__USING THE INFORMATION__:
- 1) In the forum post about data mining, what is the poster unsure about?
- 2) According to the forum post about data mining, why does the poster need to extract information from the piece of code?

__PASSAGE TO READ__:
= = = = = = =

Jump to content

[SOLVED] data mining!!1 im stuck... ideas helpful


benjaminbeazy

Recommended Posts

okay, i am trying to data mine through a website for some information for a dental directory

 

i need to extract the info from the following piece of code and i'm not quite sure what the best method is.

 

in a perfect world, per this example, i'd like to be able to extract the info as

 

first name: Frank H.

= = = = = = =

__STORED DATA__:

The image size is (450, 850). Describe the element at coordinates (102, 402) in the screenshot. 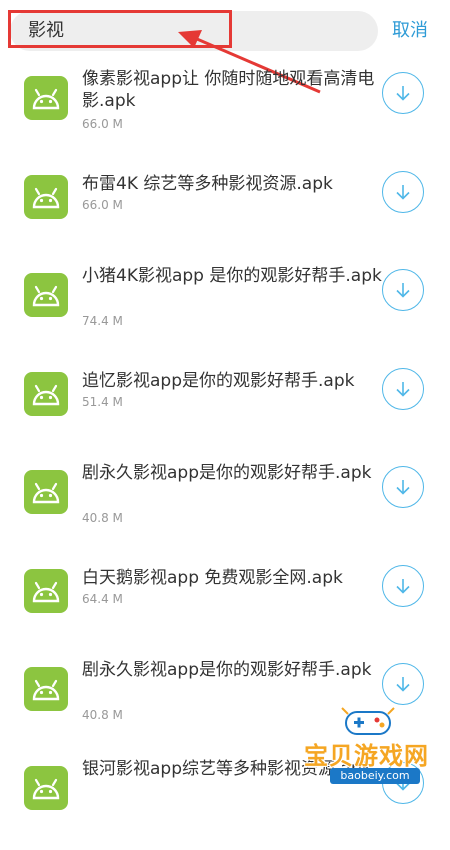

= = = = = = =

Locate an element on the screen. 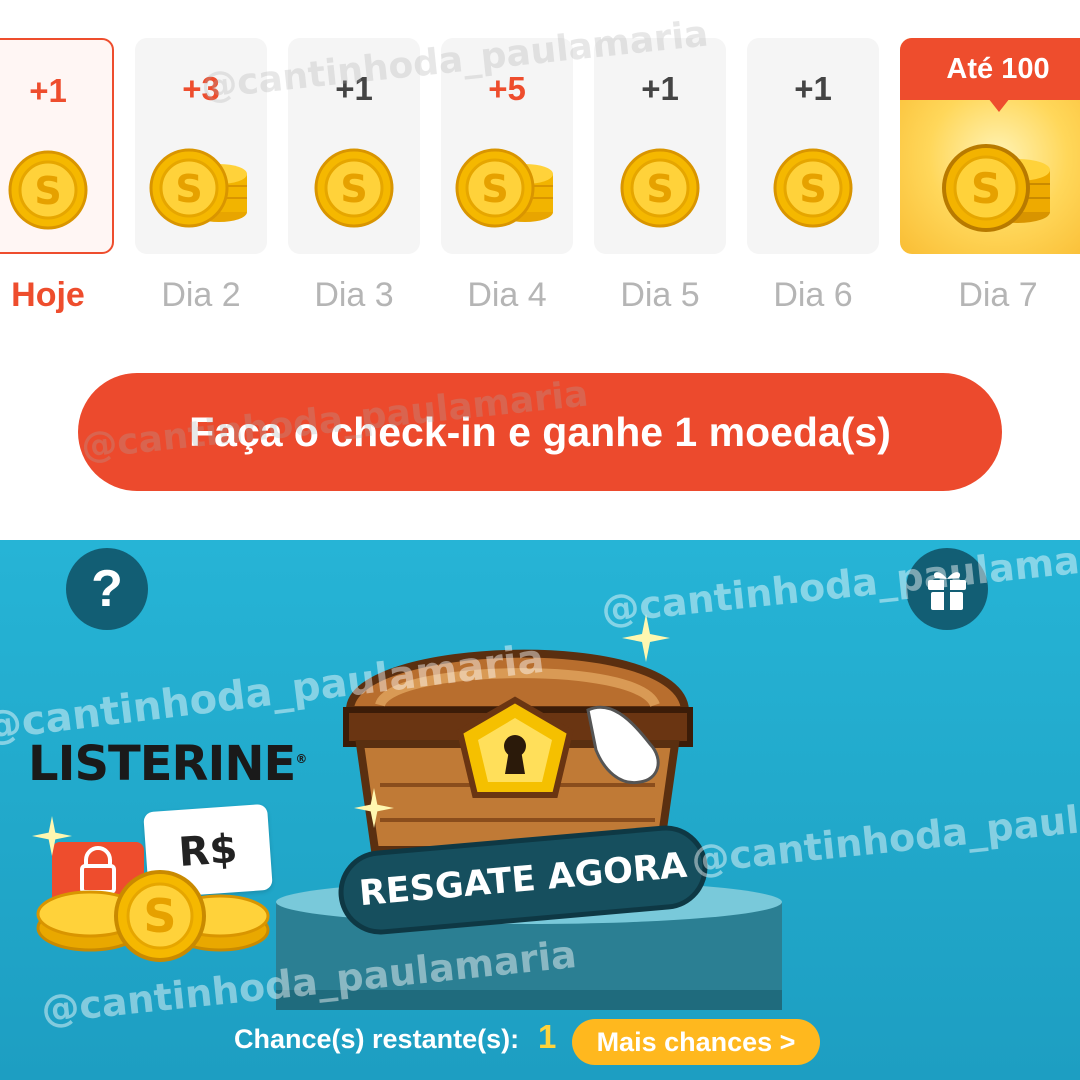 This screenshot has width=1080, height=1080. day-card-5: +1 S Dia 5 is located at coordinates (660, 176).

= = = = = = =

__SOLUTIONS PER TASK__:
- 1) The best method for extracting the information from the piece of code.

- 2) The poster is data mining a website for information for a dental directory, and the information they need is in that piece of code.